GIVEN TEXT:
Astra allows both bulk and real time operations through AstraDB and Astra Streaming. For each service there are multiple interfaces available and integration with Apache Beam/Google Dataflow is possible in different ways. Some of the design choices for this integration are below:

image

Data Bulk Operations

The Astra service which handles massive amount of data is Astra DB. It provides multiples ways to load data but some methods are preferred over others.

  • Cassandra and CQL: This is the way to go. It is the most mature and provides an efficient way to execute queries. With the native drivers you can run reactive queries and token range queries to distribute the load across the nodes. This is the approach that was taken with the original CassandraIO connector. The existing CassandraIO connector does not support Astra but we leveraged it to create a new AstraIO connector.

  • CQL over REST: This interface can be use with any HTTP client. While the Astra SDKs provides a built-in client, this interface is not the best for bulk loading as it introduces an extra layer of serialization.

  • CQL over GraphQL: This interface can be used with any HTTP Client. While the Astra SDKs provides a built-in client, this interface is not the best for bulk loading as it introduces an extra layer of serialization.

  • CQL over GRPC: This interface is stateless, with an optimized serialization component (grpc), and reactive interfaces so it is a viable option. Currently, the operations exposed are CQL and the token metadata information is not available to perform range queries.

Data Streaming Operations

The Astra service to handle streaming data is Astra Streaming. It provides multiple interfaces like JMS, RabbitMQ, Kafka, and built-in Apache Beam support is available in standard connectors.

To leverage the split capabilities of Pulsar, a PulsarIO connector was released in 2022. To learn more about its development you can follow this video from the Beam Summit 2022.

Apache Beam

1. Overview

Introduction to Apache Beam

image

Objectives

Apache Beam is an open-source, unified programming model for batch and streaming data processing pipelines that simplifies large-scale data processing dynamics. Thousands of organizations around the world choose Apache Beam due to its unique data processing features, proven scale, and powerful yet extensible capabilities.

DIRECTION A: From the records, set down word for word everything from the line containing "is (1920, 1000)." down to the line containing "I want to click on hide", including both of those lines.
The text above and the records after it are separate, unrelated material.

TASK MATERIAL:
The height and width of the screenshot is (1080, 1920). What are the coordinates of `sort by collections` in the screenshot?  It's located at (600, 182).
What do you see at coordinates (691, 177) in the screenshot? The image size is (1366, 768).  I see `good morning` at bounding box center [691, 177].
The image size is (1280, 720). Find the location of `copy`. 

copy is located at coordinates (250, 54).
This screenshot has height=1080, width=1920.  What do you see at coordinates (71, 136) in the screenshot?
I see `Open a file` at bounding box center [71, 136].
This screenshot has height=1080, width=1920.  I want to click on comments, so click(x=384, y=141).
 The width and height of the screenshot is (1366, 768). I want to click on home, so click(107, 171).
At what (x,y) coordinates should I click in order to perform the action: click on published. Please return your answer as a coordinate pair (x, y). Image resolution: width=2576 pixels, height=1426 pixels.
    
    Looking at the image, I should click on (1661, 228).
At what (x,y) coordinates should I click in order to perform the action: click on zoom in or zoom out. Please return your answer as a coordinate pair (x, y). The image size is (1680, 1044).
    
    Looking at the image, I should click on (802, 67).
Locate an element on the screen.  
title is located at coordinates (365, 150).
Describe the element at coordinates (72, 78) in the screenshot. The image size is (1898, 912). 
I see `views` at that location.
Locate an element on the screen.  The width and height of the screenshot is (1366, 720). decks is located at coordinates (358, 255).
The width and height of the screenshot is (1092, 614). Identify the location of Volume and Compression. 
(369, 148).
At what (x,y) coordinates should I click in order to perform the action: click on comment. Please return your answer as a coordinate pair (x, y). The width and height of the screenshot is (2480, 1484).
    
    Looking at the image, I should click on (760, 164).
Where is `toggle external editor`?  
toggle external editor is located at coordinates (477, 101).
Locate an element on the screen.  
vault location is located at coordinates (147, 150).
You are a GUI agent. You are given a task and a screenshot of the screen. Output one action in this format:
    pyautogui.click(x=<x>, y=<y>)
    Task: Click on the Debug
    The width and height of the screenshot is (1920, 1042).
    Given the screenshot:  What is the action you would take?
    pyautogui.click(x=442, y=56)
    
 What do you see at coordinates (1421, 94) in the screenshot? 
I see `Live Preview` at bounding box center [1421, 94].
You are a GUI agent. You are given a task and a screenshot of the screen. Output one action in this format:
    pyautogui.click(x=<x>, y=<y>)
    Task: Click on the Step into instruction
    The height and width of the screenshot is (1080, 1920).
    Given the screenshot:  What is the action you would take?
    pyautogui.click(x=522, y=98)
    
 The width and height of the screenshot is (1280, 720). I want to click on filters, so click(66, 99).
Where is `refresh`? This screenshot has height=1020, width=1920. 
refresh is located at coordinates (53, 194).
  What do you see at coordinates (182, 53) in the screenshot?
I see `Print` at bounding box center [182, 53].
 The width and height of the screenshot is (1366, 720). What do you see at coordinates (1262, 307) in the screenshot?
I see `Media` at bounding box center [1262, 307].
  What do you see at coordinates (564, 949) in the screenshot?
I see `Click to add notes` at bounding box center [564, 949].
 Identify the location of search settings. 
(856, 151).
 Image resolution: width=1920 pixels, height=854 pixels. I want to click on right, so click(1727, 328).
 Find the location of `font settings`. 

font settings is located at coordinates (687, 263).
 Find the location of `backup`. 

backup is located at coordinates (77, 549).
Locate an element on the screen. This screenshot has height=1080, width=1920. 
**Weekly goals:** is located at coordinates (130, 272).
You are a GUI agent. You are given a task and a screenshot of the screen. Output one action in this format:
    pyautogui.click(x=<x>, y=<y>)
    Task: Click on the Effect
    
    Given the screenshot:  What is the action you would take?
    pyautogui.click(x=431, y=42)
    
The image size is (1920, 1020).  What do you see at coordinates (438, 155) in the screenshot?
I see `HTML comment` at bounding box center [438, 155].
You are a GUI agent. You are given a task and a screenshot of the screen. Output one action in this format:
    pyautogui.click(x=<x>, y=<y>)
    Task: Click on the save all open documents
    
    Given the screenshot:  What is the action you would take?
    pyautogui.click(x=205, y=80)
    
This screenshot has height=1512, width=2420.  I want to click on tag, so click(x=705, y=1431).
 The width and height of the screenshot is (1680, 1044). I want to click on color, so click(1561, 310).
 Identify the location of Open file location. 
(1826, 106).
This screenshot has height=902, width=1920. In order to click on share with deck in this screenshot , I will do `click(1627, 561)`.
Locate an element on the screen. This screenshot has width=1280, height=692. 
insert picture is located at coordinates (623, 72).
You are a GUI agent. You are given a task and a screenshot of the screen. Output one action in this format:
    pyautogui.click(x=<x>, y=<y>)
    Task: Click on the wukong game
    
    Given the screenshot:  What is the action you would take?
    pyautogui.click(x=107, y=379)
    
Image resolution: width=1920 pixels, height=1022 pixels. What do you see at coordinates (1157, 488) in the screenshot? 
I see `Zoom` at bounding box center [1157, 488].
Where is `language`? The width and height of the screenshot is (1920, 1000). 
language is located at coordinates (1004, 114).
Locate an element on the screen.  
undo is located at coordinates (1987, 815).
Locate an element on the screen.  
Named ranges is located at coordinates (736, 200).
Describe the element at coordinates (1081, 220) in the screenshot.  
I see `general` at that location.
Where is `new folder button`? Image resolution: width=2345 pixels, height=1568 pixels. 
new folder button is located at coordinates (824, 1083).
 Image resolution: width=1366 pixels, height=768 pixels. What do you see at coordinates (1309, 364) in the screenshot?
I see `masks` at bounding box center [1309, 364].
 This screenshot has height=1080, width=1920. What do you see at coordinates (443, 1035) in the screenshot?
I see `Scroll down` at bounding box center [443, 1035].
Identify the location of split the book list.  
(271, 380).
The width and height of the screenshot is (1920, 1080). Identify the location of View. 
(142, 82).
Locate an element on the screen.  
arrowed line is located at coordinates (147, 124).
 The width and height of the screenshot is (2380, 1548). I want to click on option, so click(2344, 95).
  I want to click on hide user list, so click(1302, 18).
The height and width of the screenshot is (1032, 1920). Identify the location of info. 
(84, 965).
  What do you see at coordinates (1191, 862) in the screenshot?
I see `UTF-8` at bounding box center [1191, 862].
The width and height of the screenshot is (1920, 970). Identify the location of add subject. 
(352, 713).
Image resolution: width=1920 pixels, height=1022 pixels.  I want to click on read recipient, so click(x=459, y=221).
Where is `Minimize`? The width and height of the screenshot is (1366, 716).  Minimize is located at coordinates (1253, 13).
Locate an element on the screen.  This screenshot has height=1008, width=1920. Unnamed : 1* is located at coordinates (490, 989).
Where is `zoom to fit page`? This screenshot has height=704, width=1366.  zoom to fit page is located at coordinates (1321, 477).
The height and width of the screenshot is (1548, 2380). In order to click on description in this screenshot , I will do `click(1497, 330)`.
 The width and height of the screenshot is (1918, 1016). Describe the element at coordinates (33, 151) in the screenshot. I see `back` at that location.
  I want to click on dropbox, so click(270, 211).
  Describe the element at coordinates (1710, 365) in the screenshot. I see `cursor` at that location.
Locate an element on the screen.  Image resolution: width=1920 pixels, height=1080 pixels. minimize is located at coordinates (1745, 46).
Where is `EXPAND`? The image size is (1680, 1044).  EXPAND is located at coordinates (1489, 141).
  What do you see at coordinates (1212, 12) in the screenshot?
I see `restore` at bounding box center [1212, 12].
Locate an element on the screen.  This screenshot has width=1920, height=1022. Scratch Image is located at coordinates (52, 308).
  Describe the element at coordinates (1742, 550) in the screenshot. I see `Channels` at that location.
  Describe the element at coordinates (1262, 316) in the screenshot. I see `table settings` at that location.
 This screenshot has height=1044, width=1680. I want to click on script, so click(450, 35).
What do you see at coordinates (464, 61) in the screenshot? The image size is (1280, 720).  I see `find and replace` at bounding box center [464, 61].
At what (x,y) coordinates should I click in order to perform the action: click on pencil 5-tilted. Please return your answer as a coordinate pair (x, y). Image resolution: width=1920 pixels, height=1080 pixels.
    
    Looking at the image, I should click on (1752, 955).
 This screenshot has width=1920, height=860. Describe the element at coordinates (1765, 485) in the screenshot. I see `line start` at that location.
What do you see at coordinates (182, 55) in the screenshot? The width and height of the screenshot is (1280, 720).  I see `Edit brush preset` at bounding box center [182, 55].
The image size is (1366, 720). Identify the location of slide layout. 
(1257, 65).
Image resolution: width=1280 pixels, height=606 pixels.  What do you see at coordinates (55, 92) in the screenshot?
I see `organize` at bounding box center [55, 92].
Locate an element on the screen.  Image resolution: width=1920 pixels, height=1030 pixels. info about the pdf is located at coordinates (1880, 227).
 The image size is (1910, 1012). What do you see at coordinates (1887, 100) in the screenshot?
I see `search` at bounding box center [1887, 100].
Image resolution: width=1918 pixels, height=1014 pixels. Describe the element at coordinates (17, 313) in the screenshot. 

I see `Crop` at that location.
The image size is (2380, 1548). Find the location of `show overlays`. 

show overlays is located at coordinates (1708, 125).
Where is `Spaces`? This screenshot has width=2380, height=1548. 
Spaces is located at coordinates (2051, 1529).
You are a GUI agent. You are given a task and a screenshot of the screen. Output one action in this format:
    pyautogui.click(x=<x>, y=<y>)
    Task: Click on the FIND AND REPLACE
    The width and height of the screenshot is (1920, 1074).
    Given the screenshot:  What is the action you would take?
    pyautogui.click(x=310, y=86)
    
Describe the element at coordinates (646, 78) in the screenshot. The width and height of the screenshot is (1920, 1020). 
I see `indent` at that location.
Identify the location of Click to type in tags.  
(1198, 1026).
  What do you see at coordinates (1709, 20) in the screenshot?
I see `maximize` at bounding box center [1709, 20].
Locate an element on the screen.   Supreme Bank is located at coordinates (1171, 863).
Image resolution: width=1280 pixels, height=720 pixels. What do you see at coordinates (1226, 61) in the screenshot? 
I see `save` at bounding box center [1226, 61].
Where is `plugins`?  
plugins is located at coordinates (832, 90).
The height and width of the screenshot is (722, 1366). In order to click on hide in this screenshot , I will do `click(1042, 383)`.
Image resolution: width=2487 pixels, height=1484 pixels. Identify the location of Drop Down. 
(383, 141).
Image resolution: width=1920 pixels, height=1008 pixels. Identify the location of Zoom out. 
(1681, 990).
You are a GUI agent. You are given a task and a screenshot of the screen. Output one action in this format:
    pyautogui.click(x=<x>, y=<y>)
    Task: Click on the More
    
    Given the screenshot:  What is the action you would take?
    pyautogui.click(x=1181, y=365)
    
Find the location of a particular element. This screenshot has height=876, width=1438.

DIRECTION B:
For each statement, indicate whether it agrees with the text on Astra and Apache Beam. Answer yes or no, and quote the deciding words of the text.
(i) The existing CassandraIO connector supports Astra.
(ii) A PulsarIO connector was released in 2022.
(iii) Through CQL over GRPC, token metadata information is currently available for range queries.

EXERCISE SOLUTION A:
Where is `language`? The width and height of the screenshot is (1920, 1000). 
language is located at coordinates (1004, 114).
Locate an element on the screen.  
undo is located at coordinates (1987, 815).
Locate an element on the screen.  
Named ranges is located at coordinates (736, 200).
Describe the element at coordinates (1081, 220) in the screenshot.  
I see `general` at that location.
Where is `new folder button`? Image resolution: width=2345 pixels, height=1568 pixels. 
new folder button is located at coordinates (824, 1083).
 Image resolution: width=1366 pixels, height=768 pixels. What do you see at coordinates (1309, 364) in the screenshot?
I see `masks` at bounding box center [1309, 364].
 This screenshot has height=1080, width=1920. What do you see at coordinates (443, 1035) in the screenshot?
I see `Scroll down` at bounding box center [443, 1035].
Identify the location of split the book list.  
(271, 380).
The width and height of the screenshot is (1920, 1080). Identify the location of View. 
(142, 82).
Locate an element on the screen.  
arrowed line is located at coordinates (147, 124).
 The width and height of the screenshot is (2380, 1548). I want to click on option, so click(2344, 95).
  I want to click on hide user list, so click(1302, 18).

EXERCISE SOLUTION B:
(i) No: "The existing CassandraIO connector does not support Astra"
(ii) Yes: "a PulsarIO connector was released in 2022"
(iii) No: "the token metadata information is not available to perform range queries"